そこに織田家に仕える小姓の少年二人が宣教師達の元にやって来た。
「やあ、これは坊丸殿に力丸殿」
オルガンティノは快活に挨拶し、フロイスも丁重な礼をした。
ノブナガが最も寵愛する懐刀として知られる森蘭丸の実弟である坊丸こと森長隆と力丸こと森長氏である。
両者とも十代半ばの少年であるが兄の蘭丸に似て秀麗な顔立ちであり、余程武芸の修練を積んでいるのだろう、筋骨たくましい体格であった。
「フロイス殿にオルガンティノ殿。それにそちらが畿内に着いたばかりのヴァリニャーノ殿でしたね。上様がお会いになられるとのことです。御案内仕ります」
まだかぞえで十六歳でしかないというのに、坊丸の流麗な口調と気品あふれる態度には三人の宣教師は感嘆せずにはいられなかった。
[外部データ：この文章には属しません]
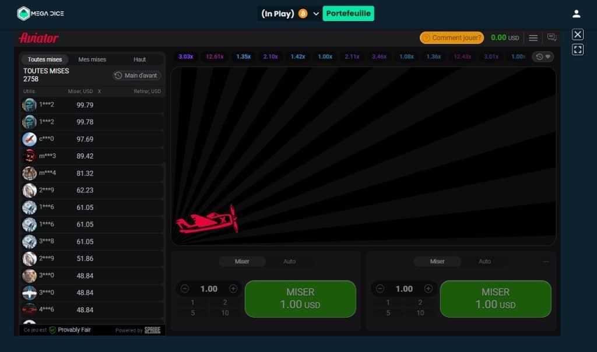The width and height of the screenshot is (597, 352).
Task: Switch to the Haut tab
Action: tap(139, 59)
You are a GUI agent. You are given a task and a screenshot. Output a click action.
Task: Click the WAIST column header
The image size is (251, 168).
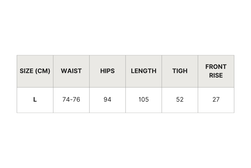pos(71,71)
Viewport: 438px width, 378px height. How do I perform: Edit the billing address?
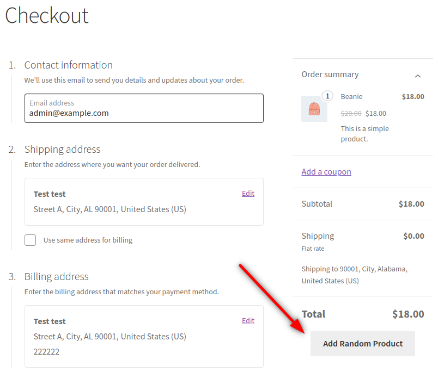tap(248, 320)
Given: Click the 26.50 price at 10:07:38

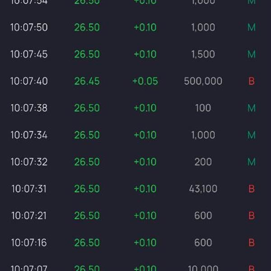Looking at the screenshot, I should click(x=87, y=108).
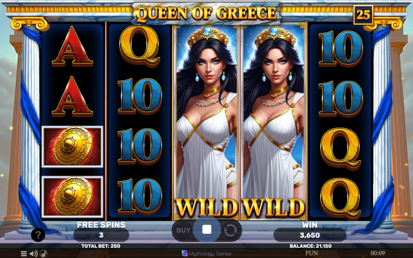The width and height of the screenshot is (413, 258).
Task: Click the Total Bet 250 label
Action: (x=101, y=246)
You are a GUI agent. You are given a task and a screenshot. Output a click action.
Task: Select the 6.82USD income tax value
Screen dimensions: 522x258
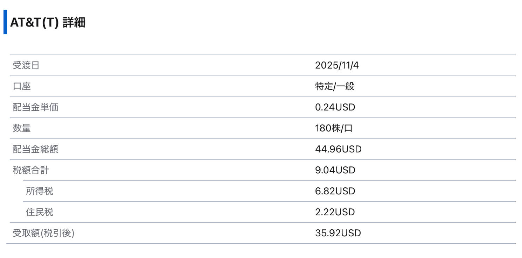coord(335,191)
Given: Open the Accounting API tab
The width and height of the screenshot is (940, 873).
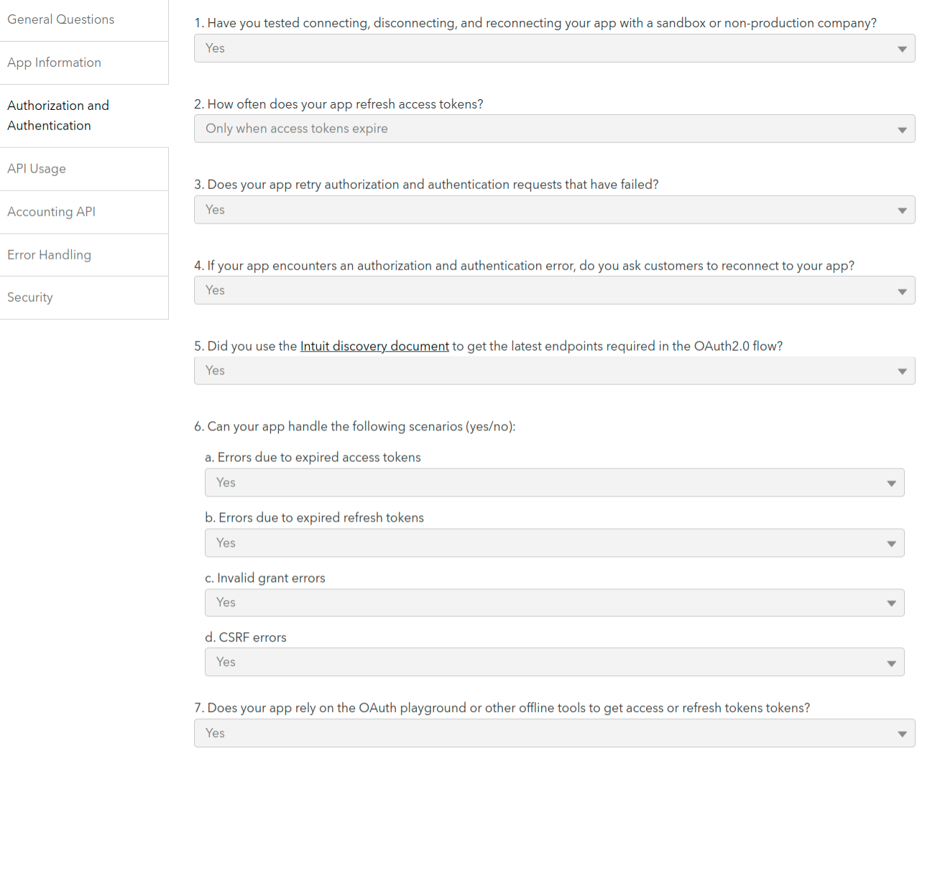Looking at the screenshot, I should coord(52,212).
己より遥かに年長のしかも異国人に対しても微塵も心怯む様子が無いのだから、余程胆力優れ、なおかつずば抜けて聡明であることは明白であった。
一方、一つ年下の弟である力丸はかしこまった態度をしているものの、やはり見慣れぬ異国人への好奇心を完全に抑えることは出来ないらしく、新顔のヴァリニャーノに視線を向けて物珍し気な表情を微かに浮かべている。
少年らしさが抜けきらないその態度に三人の宣教師はいずれも相好を崩した。
「では参りましょう」
坊丸と力丸の案内でオルガンティノ、フロイス、そしてヴァリニャーノの三者は御馬揃えの興奮と喧噪が未だ冷めやらぬ京洛に歩を進めた。